● Goal of the exercise
Across the records below, how many lines contain the string "from"? Give the number by itself.

┄┄┄┄┄┄

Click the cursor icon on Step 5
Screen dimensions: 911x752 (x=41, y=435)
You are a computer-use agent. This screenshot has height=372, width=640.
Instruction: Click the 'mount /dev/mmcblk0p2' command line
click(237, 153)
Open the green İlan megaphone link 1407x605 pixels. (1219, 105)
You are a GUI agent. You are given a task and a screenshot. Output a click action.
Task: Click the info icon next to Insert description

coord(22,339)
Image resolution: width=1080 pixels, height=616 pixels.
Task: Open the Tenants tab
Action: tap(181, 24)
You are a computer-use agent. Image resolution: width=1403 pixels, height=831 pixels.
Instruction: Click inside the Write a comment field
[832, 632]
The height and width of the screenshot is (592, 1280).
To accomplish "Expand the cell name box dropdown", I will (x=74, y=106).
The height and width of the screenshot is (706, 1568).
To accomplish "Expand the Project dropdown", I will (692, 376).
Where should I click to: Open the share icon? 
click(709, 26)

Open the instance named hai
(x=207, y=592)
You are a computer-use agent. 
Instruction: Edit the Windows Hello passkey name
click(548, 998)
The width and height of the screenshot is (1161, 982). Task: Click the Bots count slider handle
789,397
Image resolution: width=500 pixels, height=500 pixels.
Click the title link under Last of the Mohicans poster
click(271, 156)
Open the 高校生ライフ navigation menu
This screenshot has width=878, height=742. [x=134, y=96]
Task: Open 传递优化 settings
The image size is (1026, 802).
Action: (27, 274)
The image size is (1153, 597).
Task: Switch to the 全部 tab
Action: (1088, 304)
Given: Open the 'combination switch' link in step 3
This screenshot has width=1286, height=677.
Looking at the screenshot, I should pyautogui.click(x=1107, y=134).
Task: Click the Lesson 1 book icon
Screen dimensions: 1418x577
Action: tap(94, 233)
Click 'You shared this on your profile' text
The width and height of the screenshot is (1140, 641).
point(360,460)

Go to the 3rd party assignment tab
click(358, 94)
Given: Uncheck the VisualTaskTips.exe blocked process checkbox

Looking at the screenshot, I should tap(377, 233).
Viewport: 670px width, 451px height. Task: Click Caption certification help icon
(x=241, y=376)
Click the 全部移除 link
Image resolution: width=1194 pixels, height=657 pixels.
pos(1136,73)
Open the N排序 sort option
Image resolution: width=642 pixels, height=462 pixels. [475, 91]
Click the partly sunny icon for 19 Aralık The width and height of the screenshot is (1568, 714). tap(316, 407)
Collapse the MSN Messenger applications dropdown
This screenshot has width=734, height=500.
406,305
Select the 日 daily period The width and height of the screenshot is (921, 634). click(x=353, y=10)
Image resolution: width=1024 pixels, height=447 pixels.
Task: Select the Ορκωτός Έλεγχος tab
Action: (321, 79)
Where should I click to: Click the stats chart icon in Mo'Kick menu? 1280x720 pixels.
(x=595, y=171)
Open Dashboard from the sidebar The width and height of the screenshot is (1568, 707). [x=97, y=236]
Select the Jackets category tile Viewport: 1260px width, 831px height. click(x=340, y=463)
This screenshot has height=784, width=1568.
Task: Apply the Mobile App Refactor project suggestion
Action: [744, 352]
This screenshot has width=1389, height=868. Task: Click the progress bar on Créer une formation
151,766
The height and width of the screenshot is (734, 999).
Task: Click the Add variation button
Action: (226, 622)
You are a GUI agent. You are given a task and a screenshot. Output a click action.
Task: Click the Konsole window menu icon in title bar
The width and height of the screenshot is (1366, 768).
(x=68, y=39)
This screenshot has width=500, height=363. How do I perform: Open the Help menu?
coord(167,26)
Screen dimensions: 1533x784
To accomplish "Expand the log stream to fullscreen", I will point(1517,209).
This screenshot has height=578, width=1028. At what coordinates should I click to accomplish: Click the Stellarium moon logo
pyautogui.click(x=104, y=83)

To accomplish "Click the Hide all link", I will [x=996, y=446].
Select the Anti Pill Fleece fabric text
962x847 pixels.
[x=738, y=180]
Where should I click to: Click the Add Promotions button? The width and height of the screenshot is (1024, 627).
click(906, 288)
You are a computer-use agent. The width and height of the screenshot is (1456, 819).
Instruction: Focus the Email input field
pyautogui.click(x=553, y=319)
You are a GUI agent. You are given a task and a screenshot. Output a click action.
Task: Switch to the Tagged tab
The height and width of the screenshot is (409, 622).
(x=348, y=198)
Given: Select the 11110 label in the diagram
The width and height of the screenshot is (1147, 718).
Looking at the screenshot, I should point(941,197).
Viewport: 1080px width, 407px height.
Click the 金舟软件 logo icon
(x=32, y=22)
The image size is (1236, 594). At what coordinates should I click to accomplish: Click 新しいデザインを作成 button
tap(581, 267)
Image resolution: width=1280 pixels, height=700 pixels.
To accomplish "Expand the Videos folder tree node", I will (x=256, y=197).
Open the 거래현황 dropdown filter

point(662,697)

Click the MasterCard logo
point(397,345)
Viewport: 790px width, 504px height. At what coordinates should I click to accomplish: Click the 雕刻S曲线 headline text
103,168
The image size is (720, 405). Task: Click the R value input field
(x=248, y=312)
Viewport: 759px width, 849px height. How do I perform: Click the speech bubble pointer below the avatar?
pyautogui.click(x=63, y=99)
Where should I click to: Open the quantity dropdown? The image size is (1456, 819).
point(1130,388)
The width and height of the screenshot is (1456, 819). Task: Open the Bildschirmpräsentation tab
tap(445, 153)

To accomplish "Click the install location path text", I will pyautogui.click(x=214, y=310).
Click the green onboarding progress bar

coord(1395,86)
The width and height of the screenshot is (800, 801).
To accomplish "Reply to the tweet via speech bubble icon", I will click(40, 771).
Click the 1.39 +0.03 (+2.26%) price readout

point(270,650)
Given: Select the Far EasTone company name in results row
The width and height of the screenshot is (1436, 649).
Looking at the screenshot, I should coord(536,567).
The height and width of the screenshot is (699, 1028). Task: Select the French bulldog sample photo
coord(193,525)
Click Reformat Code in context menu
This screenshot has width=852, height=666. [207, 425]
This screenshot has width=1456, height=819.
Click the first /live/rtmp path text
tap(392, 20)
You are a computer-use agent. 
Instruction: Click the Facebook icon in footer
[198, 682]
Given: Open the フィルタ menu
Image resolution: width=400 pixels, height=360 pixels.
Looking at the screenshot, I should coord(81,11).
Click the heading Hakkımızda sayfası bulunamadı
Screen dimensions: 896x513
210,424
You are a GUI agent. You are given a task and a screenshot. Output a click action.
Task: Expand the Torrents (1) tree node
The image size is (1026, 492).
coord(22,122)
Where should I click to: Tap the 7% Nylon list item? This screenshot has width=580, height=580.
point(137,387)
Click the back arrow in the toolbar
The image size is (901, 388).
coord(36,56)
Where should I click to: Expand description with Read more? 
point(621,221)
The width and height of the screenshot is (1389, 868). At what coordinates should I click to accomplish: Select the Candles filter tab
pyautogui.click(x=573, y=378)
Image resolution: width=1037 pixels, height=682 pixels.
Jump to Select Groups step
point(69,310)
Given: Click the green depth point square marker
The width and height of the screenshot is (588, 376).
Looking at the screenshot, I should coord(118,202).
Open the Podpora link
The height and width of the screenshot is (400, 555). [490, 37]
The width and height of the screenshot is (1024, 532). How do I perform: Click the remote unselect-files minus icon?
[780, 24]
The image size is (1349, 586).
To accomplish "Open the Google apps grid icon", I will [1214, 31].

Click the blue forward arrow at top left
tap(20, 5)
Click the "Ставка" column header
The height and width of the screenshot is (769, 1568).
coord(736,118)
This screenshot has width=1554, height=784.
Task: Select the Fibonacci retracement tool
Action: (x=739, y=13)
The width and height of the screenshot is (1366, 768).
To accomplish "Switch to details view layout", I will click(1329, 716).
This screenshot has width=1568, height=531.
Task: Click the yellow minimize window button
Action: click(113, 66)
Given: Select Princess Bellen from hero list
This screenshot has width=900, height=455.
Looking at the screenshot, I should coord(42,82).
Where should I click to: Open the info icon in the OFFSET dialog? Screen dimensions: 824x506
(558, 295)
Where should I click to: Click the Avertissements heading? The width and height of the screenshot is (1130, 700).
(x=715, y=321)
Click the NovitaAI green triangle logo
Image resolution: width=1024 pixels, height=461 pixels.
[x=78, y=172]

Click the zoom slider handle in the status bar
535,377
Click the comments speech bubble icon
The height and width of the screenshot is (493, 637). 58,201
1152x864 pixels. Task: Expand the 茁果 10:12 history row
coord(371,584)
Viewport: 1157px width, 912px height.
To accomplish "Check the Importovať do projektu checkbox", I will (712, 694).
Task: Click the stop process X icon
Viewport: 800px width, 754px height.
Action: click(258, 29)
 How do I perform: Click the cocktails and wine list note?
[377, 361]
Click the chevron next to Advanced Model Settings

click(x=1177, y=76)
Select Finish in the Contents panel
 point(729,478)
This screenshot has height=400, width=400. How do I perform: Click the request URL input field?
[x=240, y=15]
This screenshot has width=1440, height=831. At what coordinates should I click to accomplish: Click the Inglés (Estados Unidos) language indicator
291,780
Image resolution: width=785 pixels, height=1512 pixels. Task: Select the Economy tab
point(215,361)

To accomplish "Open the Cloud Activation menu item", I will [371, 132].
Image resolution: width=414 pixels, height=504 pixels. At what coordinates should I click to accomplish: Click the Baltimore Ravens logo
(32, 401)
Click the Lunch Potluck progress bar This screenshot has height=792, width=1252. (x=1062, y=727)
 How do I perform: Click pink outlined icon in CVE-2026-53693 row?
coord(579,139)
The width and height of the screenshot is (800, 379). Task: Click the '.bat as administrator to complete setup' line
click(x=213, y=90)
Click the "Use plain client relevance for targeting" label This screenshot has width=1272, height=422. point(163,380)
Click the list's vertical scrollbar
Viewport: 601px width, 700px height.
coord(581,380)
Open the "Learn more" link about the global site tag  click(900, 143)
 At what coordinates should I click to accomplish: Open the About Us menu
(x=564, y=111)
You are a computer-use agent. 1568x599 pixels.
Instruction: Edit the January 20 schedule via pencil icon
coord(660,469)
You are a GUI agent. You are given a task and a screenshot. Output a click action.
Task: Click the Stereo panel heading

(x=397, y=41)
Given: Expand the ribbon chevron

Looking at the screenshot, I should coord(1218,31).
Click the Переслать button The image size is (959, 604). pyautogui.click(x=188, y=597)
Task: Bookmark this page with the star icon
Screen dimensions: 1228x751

┄┄┄┄┄┄

● Response to the exercise
2